# GSD's stolen from breeder in Douglas County, CO



## TinkerinWstuff (Dec 21, 2013)

*3 reported stolen*



> DOUGLAS COUNTY - Three purebred German Shepherds were stolen from a private kennel late Friday night or early Saturday morning, according to the Douglas County Sheriff's Office.
> 
> The dogs were taken from Gunbil German Shepherds in Larkspur.
> 
> Police believe the thieves took the dogs between 10 p.m. Friday and 5:30 a.m. Saturday.


Link for the whole story:
3 purebred German Shepherds stolen in Douglas County


----------



## TwoBigEars (May 11, 2013)

*Three dogs stolen from kennel in Colorado*

3 purebred German Shepherds stolen in Douglas County

Police/military attack dogs stolen from private kennel in Doulgas County - 7NEWS Denver TheDenverChannel.com

I hope those dogs are found soon...


----------



## Chip18 (Jan 11, 2014)

Holy crap that happens!!!


----------



## llombardo (Dec 11, 2011)

I hope the dogs are safe.


----------



## Bear GSD (Apr 12, 2012)

3 purebred German Shepherds stolen in Douglas County

I saw this story on the news this morning. What I don't understand is, they said the dogs could be aggressive. If they were so aggressive, how could they have stolen them?


----------



## Tattersail (Feb 5, 2014)

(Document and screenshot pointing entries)
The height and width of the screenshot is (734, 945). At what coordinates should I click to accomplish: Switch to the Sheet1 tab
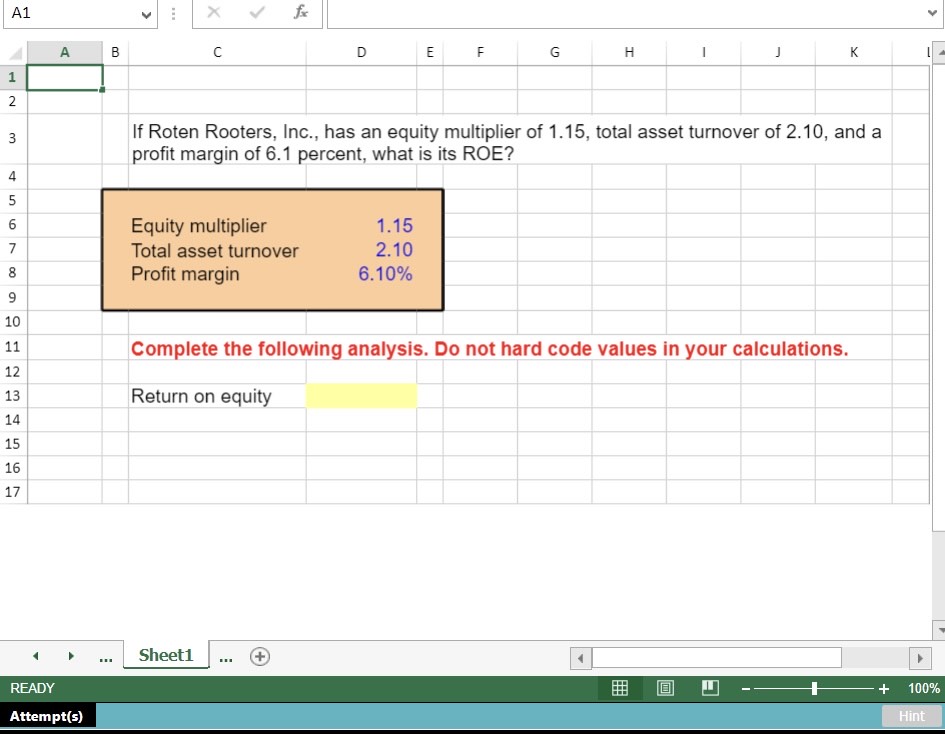[166, 656]
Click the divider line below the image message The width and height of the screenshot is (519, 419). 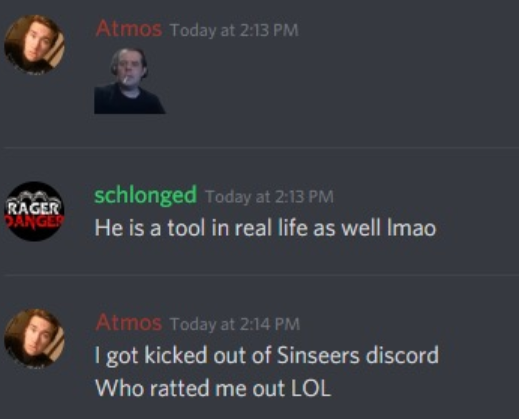tap(262, 147)
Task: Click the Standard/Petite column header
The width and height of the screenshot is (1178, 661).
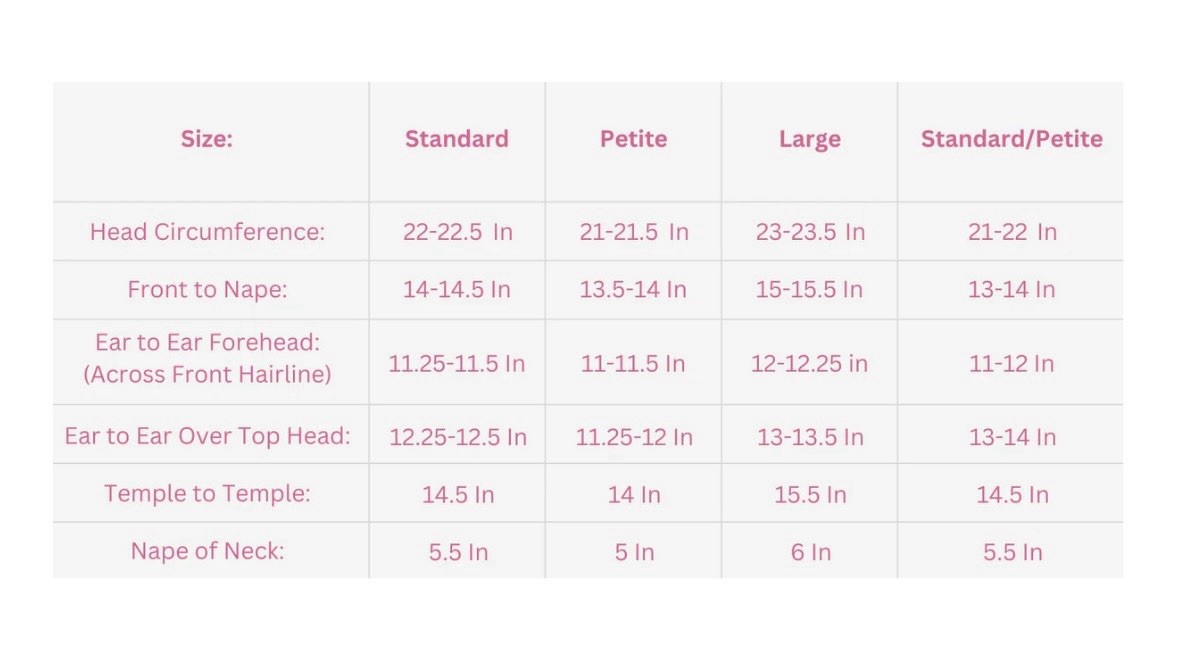Action: coord(1011,139)
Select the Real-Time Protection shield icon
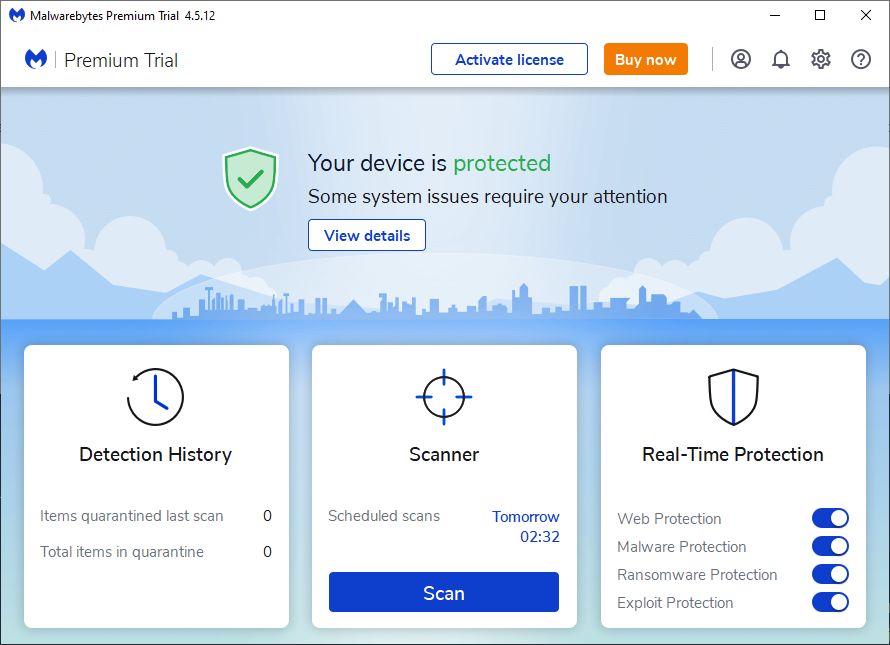The image size is (890, 645). click(733, 396)
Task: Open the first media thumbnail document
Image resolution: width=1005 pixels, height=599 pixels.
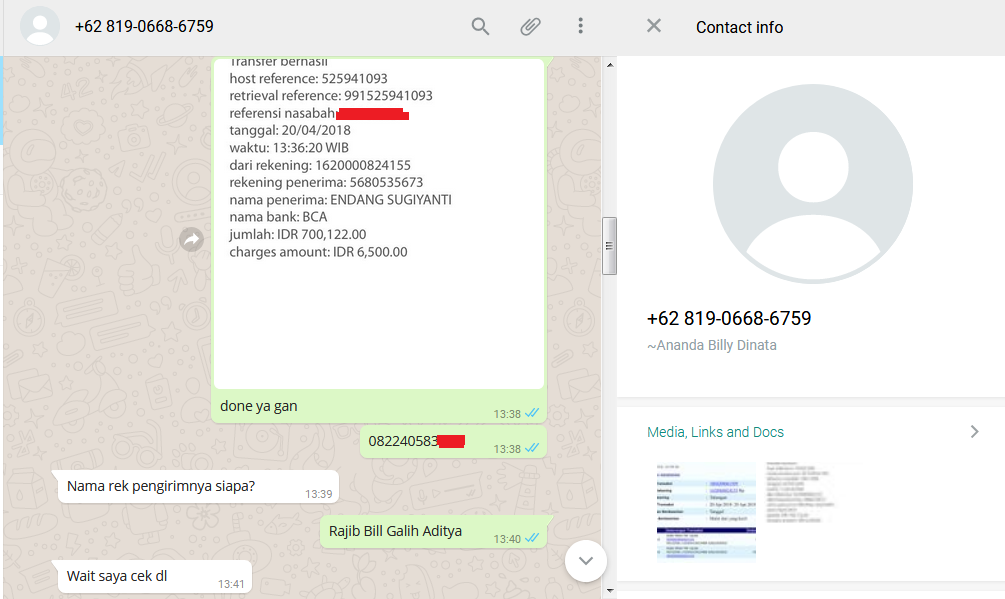Action: pyautogui.click(x=706, y=513)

• _Requirement 1_:
In the forum thread about the stolen German Shepherds, which kennel were the dogs taken from?
• _Requirement 2_:
Write the next part of the forum thread about the stolen German Shepherds, picking up right after its final line.

• _Output 1_:
Gunbil German Shepherds in Larkspur.

• _Output 2_:
Bear GSD said:


> 3 purebred German Shepherds stolen in Douglas County
> 
> I saw this story on the news this morning. What I don't understand is, they said the dogs could be aggressive. If they were so aggressive, how could they have stolen them?


Catch poles? There are ways to wrangle aggressive dogs, especially ones confined to a kennel.


----------



## JeanKBBMMMAAN (May 11, 2005)

Bear GSD said:


> 3 purebred German Shepherds stolen in Douglas County
> 
> I saw this story on the news this morning. What I don't understand is, they said the dogs could be aggressive. If they were so aggressive, how could they have stolen them?


Living in a kennel, pacing like caged tigers, someone comes with a bag of cheese and a leash and says want to go for a ride, come on, let's get out of here and opens the door to freedom - I bet a lot of of dogs would be happy to go with someone, and their training would go out the window - unless they had huge temperament issues. So these sound like nice dogs at least - hopefully they are okay but...not a lot of good things come to mind for them.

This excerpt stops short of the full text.